→ Texto para revisar:
_ _ _ _ _

A
base de vulgarizar el uso de un término se acaba –y quizá ese sea el objetivo-
por despojar de la carga que tenía originalmente.
Me
ha surgido la idea cuando hace poco –de hecho, apenas un par de horas antes de
ponerme a escribir- he leído un artículo en el Muy interesante en el que se recogen los diez emperadores romanos
más depravados. El último de ellos es Teodosio I, comúnmente llamado el grande y al que la revista (o el
redactor del artículo) califica (todos los demás emperadores reseñados llevan
un epíteto no precisamente elogioso: el que menos connotaciones negativas tiene
es el de militarista) de genocida. Leyendo la semblanza, uno se
entera de que, como represalia por una revuelta, ordenó atraer, encerrar y
ejecutar a sangre fría a cerca de siete mil personas. Por desalmado que eso
pueda resultar, mi impresión es que entre semejante orden y el genocidio median
varios grados de magnitud, y que en la revista se los han saltado todos.
Sirva
este preámbulo –evidentemente no previsto cuando recogí el titular de la
noticia que comento en esta entrada, hace cosa de un mes; para empezar, ni
siquiera había comprado la revista- para ponernos en situación. Resulta que un
tal Jeremy Dronfield, del cual no había oído hablar hasta ahora, ha publicado un libro titulado El chico que siguió a
su padre hasta Auschwitz.

_ _ _ _ _

→ Material de partida:

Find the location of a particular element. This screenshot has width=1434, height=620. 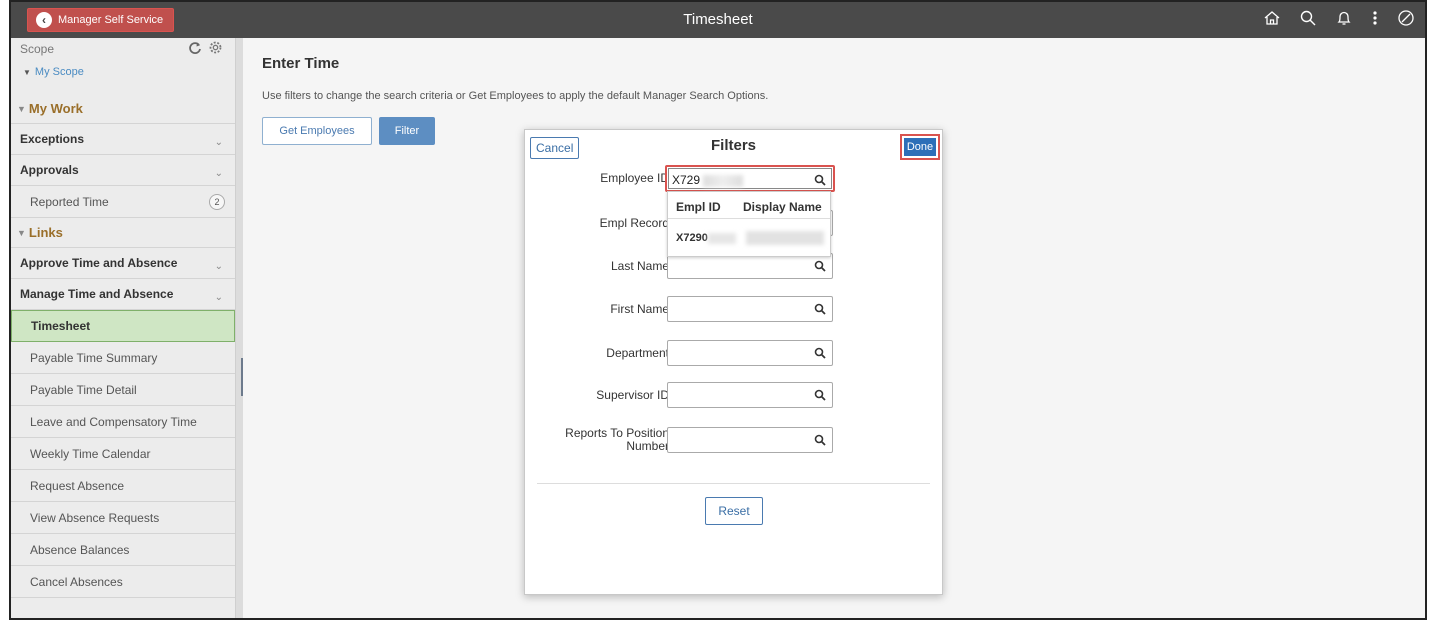

dropdown-row-empl-id: X7290 is located at coordinates (692, 238).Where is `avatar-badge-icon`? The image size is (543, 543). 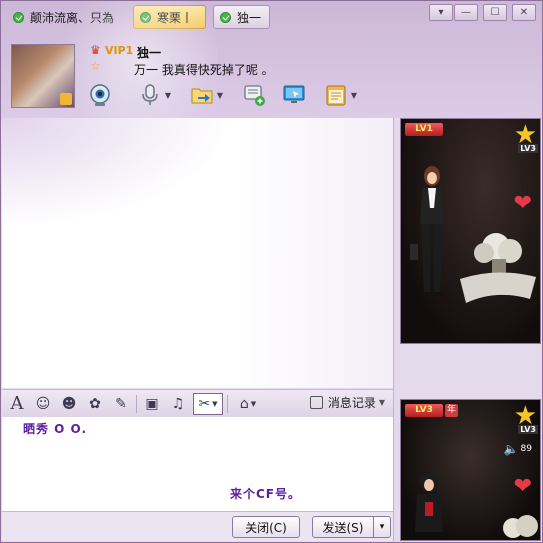
avatar-badge-icon is located at coordinates (66, 99).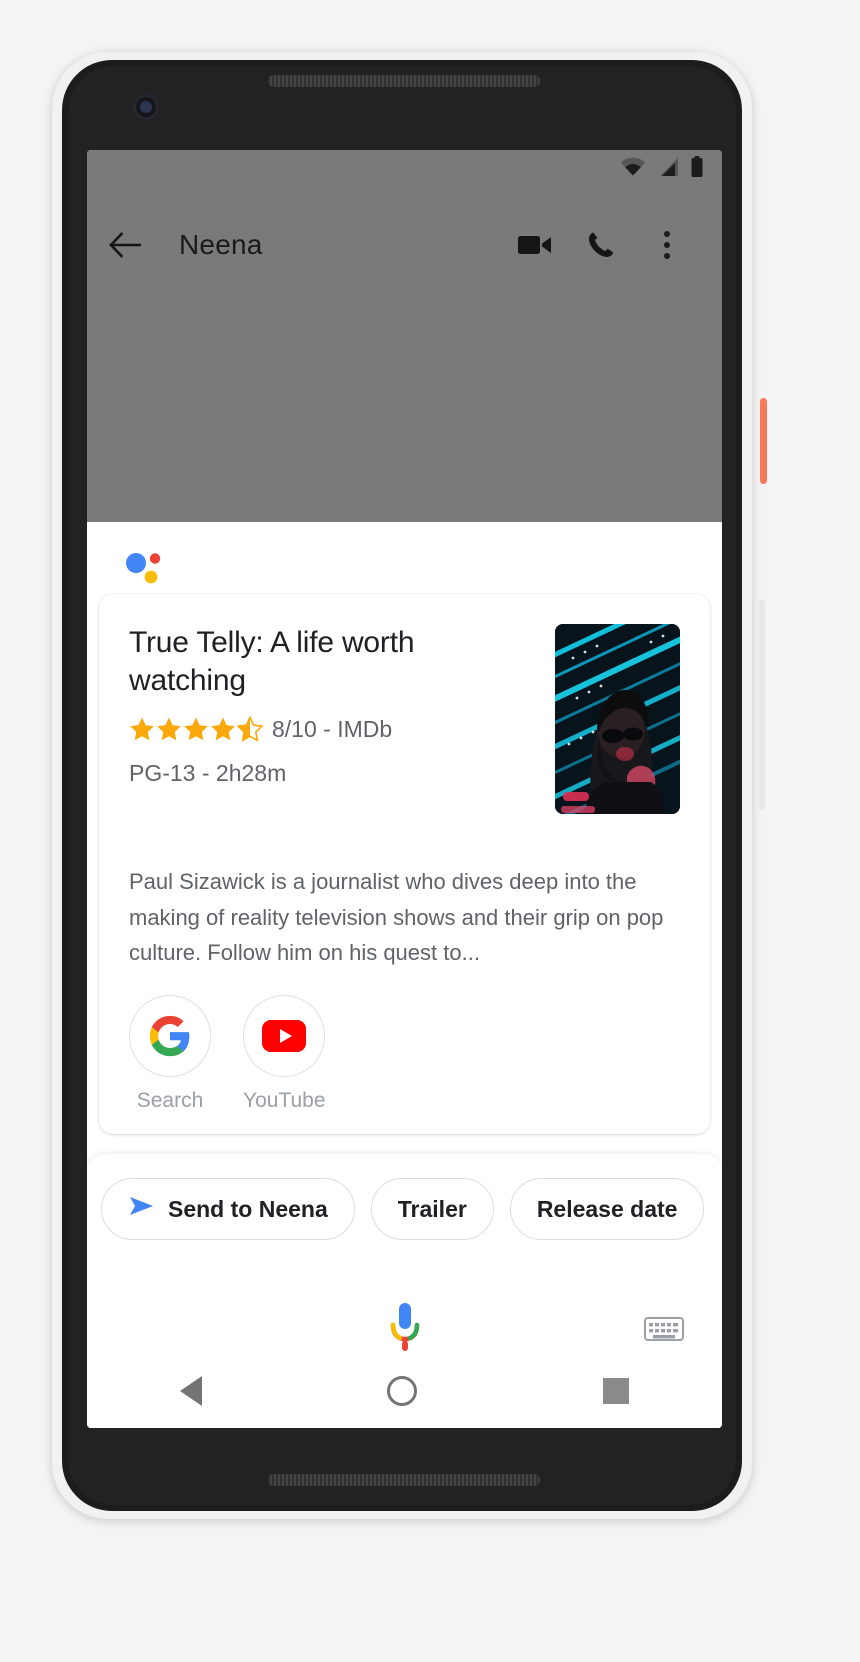 This screenshot has width=860, height=1662. I want to click on half-star-icon, so click(250, 730).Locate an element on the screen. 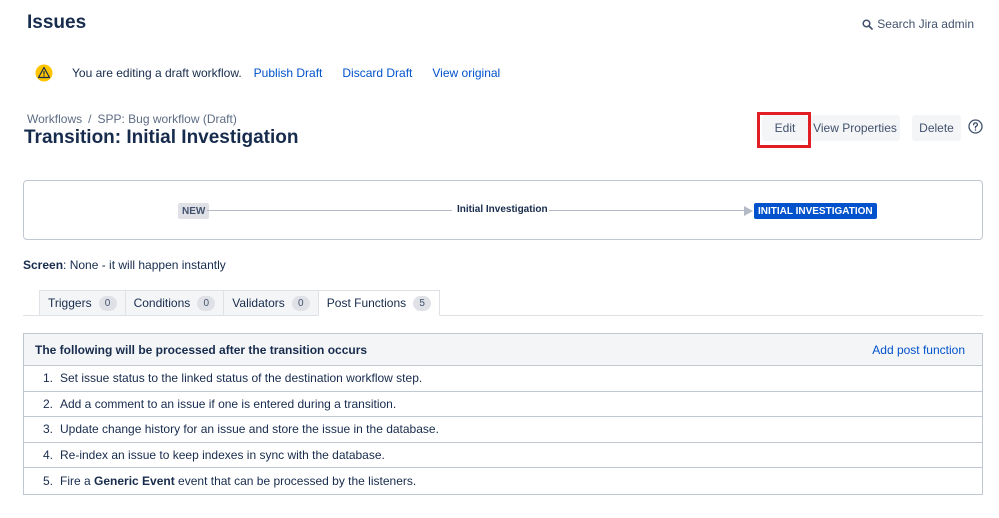  diagram-transition-label: Initial Investigation is located at coordinates (502, 210).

_ _ _ _ _

→ Ejercicios propuestos:
1 - Enumera las acciones que, según el texto sobre el abuso del término genocida, ordenó Teodosio I contra cerca de siete mil personas.
2 - Por favor, prosigue el texto sobre el abuso del término genocida justo después de su última frase, la del libro de Jeremy Dronfield.
Las filas provienen de una fuente distinta.

→ Respuestas en orden:
1 - Atraerlas, encerrarlas y ejecutarlas a sangre fría.

2 -
En el artículo –no voy a leerlo de nuevo-, se
recogen declaraciones de este autor como que La islamofobia actual recuerda demasiado al antisemitismo nazi, o Me
sorprendió mucho ver todas las similitudes que existen entre la situación de
los refugiados judíos y los que hoy tratan de salvarse en el Mediterráneo,
para rematar con que El antisemitismo
nazi se basaba en el odio y en el miedo igual que ahora la islamofobia. El
ejemplo clásico es el de que los judíos asesinaban a los no judíos y se bebían
su sangre.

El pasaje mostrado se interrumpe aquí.